Sturgeon said Tory ministers who believed she was bluffing were wrong. “I’m not and I never have been,” she told the BBC. “I always think that says more about them than it says about me because it suggests that our politicians at Westminster and all the rest of it think that Brexit is some kind of game.”
But Sturgeon is at risk of breaching the first test set out in the manifesto that Holyrood should “have the right to hold another referendum if there is clear and sustained evidence that independence has become the preferred option of a majority of the Scottish people”.
She told the SNP when she launched that manifesto in April 2016 “setting the date for a referendum before a majority of the Scottish people have been persuaded that independence [is] the best future for our country is the wrong way round”.

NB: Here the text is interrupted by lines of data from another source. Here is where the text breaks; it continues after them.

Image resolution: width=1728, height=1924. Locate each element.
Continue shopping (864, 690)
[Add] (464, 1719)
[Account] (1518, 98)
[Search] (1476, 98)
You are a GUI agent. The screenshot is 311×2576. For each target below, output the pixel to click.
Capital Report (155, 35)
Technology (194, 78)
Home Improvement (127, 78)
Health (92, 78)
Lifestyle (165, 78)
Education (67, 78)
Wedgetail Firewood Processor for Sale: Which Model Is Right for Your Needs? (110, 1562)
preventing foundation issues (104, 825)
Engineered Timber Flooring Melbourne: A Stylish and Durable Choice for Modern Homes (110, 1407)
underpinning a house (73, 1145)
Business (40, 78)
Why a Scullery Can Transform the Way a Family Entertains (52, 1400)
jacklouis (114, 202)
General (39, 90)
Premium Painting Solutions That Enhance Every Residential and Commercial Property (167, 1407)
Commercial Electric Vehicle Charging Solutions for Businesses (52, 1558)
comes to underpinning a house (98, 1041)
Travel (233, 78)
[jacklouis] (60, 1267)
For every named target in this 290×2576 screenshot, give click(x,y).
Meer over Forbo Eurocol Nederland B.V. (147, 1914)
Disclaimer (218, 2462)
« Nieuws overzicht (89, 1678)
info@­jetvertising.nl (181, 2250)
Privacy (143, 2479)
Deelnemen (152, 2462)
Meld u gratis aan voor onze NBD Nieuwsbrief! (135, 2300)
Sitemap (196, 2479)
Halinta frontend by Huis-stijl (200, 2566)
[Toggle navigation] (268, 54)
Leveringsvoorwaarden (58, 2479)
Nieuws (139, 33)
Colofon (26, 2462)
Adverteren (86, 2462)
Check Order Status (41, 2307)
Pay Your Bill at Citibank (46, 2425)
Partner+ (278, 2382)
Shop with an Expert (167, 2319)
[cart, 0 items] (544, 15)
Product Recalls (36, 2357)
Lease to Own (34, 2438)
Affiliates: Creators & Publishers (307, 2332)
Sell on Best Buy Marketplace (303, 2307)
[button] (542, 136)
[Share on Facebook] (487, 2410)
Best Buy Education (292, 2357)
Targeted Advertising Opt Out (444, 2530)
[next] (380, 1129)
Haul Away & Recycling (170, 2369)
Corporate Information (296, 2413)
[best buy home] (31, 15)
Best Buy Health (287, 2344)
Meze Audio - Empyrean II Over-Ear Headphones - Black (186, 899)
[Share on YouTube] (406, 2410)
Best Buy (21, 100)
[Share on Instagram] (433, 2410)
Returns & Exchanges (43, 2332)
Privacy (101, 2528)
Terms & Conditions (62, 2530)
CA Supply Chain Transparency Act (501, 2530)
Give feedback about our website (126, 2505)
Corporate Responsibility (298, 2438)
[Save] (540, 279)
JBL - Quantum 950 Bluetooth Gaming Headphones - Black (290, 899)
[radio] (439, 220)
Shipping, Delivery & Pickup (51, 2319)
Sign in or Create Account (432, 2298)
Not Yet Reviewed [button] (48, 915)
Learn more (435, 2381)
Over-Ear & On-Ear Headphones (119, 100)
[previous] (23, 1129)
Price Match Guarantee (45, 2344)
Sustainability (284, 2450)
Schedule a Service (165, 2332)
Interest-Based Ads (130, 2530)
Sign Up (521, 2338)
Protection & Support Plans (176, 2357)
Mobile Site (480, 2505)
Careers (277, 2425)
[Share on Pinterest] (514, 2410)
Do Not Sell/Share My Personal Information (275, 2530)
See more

No opinion poll since July 2016 has given Sturgeon that majority. Average support for independence sits at about 45% and only about a third of Scottish voters favour staging a referendum before Brexit takes place.
At the same time, about a third of SNP voters supported leaving the EU, including the former health secretary, Alex Neil. That increases the challenge for Sturgeon to persuade them to support retaining EU membership while also finding enough non-nationalist voters to back independence instead of those SNP voters who abstain or vote no at a referendum.
Earlier this week Jim Sillars, the Eurosceptic former deputy leader of the SNP, said he would abstain as would many other SNP supporters. He said it would be foolish to stage a referendum before Brexit.
“I cannot conceive of the yes movement winning in 2018 in the middle of [Brexit] negotiations. We would be subject to the cry from Westminster: ‘Why don’t you wait to see what the deal is?’” he said.